START Supplied entries

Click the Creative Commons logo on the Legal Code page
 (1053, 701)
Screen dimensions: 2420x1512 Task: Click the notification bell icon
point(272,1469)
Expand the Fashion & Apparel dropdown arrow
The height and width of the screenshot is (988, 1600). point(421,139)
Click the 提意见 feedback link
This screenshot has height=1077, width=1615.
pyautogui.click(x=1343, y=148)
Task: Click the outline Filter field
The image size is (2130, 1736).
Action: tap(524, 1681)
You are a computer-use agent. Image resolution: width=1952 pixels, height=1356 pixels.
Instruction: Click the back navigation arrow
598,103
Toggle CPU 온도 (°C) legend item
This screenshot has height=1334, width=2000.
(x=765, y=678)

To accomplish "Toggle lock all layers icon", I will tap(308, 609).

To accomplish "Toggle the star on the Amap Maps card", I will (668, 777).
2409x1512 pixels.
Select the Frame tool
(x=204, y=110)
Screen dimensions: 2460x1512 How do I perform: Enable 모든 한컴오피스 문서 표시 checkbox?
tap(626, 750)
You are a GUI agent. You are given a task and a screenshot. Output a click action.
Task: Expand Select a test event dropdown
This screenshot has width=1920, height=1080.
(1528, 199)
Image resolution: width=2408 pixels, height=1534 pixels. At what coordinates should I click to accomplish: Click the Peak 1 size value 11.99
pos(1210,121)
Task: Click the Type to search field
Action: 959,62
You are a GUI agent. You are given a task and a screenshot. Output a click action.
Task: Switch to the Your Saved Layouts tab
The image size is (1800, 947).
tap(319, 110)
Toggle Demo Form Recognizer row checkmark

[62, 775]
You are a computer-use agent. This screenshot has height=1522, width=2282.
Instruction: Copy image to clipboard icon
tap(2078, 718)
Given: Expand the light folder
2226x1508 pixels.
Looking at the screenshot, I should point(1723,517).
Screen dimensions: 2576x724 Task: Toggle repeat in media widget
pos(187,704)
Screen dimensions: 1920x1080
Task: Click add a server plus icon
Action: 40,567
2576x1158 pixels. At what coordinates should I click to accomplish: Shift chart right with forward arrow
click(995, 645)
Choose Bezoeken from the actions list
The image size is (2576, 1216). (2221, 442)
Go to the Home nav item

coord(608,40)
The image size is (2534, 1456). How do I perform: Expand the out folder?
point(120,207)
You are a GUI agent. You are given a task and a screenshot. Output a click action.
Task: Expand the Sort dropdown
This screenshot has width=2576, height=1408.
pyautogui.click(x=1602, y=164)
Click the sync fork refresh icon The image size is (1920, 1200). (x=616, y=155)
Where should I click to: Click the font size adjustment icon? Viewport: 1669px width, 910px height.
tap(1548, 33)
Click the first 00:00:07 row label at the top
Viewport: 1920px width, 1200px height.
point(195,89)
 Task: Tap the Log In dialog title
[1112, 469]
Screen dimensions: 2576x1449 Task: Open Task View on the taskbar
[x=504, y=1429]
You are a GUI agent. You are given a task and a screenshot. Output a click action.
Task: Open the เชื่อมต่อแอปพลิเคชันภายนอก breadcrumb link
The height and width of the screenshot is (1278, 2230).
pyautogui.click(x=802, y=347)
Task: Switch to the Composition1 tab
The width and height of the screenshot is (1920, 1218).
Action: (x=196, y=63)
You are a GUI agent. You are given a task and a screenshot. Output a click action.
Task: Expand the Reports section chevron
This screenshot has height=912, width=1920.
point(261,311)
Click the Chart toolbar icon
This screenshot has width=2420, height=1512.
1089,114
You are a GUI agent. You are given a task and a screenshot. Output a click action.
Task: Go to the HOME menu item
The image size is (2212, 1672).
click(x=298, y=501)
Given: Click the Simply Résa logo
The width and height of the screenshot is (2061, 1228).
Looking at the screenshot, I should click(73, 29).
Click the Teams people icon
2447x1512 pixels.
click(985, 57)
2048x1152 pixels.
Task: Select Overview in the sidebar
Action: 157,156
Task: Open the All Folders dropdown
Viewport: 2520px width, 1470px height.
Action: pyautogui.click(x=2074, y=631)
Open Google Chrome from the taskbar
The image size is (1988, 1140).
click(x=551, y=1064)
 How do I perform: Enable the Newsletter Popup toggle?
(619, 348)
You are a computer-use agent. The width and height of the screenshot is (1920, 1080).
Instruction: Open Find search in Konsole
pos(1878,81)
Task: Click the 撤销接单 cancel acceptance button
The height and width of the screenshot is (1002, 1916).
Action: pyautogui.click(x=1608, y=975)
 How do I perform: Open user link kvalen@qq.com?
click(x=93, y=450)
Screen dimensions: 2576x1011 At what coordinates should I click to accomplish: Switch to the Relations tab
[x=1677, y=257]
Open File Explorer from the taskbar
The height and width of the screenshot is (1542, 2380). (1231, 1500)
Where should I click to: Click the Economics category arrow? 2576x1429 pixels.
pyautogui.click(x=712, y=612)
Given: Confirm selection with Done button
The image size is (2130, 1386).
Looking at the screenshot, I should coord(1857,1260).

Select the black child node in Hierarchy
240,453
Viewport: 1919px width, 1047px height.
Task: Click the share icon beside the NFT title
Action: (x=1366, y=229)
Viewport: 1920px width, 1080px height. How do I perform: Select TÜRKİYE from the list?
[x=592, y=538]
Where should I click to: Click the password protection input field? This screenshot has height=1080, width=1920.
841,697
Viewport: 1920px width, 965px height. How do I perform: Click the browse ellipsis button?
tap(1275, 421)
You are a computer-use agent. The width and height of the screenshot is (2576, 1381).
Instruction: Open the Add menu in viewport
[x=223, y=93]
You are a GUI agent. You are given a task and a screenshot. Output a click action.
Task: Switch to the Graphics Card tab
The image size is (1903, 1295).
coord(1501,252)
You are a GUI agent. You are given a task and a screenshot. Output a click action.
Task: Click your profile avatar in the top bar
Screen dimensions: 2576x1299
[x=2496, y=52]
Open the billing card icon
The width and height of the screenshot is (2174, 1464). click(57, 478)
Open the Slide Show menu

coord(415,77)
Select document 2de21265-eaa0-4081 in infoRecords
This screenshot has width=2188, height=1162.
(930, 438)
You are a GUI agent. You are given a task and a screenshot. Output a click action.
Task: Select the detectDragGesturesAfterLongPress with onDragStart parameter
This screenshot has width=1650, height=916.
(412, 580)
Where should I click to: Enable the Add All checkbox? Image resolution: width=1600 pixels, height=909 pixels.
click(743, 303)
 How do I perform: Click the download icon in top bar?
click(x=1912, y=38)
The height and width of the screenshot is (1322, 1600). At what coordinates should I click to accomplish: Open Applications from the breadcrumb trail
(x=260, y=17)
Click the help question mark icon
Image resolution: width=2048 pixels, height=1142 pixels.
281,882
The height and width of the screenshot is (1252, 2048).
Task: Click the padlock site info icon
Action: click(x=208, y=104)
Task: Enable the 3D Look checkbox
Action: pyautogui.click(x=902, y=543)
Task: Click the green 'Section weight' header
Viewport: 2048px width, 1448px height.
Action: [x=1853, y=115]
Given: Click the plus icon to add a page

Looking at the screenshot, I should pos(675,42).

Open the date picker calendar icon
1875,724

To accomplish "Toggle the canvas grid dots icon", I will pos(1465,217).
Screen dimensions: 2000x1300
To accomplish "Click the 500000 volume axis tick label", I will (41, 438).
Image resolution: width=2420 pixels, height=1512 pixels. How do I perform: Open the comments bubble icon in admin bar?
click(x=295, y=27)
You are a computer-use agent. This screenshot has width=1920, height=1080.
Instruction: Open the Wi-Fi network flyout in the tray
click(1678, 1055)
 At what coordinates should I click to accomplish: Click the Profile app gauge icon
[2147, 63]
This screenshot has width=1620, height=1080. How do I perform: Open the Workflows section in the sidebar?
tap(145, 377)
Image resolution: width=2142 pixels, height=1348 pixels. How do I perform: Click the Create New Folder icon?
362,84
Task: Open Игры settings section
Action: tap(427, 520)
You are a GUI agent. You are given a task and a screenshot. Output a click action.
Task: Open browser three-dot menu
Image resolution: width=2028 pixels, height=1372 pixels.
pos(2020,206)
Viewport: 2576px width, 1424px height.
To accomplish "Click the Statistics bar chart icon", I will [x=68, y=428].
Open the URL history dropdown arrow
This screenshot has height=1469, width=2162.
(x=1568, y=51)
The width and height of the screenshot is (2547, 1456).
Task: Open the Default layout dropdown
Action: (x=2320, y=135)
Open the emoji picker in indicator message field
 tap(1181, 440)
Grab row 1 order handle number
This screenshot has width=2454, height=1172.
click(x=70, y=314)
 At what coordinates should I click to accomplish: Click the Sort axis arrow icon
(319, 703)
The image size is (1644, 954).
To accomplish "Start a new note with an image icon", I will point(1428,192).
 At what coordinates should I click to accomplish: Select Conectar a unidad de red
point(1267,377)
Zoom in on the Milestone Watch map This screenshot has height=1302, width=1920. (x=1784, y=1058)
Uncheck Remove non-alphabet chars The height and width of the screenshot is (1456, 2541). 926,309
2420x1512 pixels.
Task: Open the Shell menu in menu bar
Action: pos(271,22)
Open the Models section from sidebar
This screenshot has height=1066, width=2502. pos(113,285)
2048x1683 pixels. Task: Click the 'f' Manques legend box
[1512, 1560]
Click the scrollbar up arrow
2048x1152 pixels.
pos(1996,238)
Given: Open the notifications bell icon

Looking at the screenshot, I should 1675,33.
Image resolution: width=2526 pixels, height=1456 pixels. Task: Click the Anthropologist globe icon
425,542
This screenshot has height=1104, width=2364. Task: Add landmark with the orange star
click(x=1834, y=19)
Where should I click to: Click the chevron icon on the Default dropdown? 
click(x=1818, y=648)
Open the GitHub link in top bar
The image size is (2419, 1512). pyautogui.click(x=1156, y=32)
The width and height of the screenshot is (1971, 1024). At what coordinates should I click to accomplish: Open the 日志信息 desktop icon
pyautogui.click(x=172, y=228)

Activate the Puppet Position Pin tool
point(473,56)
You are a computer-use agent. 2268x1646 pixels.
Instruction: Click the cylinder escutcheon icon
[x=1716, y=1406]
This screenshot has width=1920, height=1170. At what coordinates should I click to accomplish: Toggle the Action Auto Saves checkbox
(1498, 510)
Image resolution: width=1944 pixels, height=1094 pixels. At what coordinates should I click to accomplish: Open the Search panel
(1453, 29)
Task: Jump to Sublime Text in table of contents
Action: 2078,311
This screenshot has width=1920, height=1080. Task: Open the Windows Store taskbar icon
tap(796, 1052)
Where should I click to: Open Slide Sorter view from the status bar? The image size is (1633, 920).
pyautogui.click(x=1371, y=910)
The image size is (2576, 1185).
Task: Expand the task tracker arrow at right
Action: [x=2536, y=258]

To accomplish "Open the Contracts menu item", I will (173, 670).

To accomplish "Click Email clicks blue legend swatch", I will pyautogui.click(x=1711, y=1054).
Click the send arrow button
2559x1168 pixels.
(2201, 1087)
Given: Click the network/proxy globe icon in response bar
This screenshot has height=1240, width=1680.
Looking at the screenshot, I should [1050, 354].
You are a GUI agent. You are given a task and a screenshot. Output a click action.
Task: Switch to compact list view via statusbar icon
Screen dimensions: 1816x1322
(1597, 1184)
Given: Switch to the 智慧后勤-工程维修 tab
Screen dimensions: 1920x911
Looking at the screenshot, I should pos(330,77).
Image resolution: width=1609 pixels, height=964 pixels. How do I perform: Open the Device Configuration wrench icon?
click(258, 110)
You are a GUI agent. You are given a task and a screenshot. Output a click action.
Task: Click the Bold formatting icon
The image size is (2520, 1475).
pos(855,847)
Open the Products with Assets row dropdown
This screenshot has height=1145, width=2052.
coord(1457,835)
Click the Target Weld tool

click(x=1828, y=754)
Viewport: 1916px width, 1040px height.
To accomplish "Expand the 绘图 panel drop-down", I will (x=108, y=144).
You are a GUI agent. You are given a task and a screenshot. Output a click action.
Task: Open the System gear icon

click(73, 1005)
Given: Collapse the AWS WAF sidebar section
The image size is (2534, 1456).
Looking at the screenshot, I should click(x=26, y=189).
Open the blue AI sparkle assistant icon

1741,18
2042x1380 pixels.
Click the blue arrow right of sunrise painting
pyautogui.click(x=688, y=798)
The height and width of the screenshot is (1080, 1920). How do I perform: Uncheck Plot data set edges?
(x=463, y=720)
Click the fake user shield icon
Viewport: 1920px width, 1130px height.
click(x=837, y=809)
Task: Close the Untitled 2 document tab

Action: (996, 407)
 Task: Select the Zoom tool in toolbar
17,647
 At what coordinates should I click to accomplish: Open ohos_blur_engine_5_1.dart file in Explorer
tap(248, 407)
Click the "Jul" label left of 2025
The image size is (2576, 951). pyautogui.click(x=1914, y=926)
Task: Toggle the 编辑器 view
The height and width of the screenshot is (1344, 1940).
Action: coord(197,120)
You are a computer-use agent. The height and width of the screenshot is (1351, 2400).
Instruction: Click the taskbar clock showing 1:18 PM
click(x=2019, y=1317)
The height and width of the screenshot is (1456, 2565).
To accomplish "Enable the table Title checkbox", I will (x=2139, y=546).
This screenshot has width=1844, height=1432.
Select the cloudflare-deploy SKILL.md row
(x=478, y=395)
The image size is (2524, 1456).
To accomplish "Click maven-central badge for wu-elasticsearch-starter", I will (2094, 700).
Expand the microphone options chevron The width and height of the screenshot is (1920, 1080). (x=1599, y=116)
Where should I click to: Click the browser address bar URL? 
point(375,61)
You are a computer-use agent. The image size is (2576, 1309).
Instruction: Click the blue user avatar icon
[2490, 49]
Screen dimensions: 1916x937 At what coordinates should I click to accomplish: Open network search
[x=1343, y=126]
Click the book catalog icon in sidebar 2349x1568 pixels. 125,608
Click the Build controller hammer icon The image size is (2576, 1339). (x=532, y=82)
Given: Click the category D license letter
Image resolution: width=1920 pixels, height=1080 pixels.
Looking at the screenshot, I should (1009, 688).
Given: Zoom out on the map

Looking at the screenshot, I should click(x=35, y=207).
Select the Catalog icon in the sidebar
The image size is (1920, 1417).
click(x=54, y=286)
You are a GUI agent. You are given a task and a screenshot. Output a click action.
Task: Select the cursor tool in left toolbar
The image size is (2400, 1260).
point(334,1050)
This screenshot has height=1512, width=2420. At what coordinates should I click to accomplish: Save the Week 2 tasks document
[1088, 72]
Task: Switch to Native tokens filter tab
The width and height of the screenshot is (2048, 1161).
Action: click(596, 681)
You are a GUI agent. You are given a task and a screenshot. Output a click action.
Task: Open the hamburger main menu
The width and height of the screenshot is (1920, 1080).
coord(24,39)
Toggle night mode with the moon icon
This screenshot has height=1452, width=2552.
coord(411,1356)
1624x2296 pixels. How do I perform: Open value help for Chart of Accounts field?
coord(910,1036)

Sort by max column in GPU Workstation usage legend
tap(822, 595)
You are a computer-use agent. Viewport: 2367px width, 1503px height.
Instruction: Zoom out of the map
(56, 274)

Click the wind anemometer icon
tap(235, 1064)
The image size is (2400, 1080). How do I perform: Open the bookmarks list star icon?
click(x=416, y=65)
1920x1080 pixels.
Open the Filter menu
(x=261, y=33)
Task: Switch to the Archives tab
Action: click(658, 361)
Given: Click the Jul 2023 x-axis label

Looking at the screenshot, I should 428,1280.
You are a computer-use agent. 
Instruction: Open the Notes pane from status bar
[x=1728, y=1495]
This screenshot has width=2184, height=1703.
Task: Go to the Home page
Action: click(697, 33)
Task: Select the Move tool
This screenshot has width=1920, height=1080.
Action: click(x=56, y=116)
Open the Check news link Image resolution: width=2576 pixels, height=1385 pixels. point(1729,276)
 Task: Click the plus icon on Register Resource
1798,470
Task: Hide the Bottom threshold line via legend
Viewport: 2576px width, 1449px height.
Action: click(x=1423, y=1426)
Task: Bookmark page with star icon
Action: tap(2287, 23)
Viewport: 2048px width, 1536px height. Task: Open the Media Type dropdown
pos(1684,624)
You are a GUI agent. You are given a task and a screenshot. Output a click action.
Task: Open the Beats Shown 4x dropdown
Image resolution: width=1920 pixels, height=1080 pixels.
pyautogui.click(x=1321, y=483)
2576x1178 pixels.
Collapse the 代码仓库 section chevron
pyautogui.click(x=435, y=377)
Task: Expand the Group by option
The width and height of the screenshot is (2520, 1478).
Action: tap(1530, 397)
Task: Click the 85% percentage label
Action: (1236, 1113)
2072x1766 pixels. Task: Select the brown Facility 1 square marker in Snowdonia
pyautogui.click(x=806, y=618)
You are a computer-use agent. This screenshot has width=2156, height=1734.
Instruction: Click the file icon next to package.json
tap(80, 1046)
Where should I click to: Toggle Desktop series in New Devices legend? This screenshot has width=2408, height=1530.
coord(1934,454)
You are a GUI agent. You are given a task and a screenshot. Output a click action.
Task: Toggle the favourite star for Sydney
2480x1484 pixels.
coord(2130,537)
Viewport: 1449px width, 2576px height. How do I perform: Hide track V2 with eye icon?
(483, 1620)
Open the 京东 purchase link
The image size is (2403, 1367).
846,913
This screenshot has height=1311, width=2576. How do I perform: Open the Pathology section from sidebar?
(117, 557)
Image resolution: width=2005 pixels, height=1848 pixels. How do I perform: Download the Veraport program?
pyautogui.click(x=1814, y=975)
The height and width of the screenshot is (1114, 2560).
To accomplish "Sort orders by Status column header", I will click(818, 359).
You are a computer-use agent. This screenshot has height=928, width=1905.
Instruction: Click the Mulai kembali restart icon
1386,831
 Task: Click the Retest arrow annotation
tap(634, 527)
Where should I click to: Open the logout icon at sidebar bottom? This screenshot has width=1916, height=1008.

END Supplied entries

Find the string "header" in the material above, and report every line where it occurs.

* Solution to this exercise
Task: Click the green 'Section weight' header
To accomplish "Sort orders by Status column header", I will click(818, 359).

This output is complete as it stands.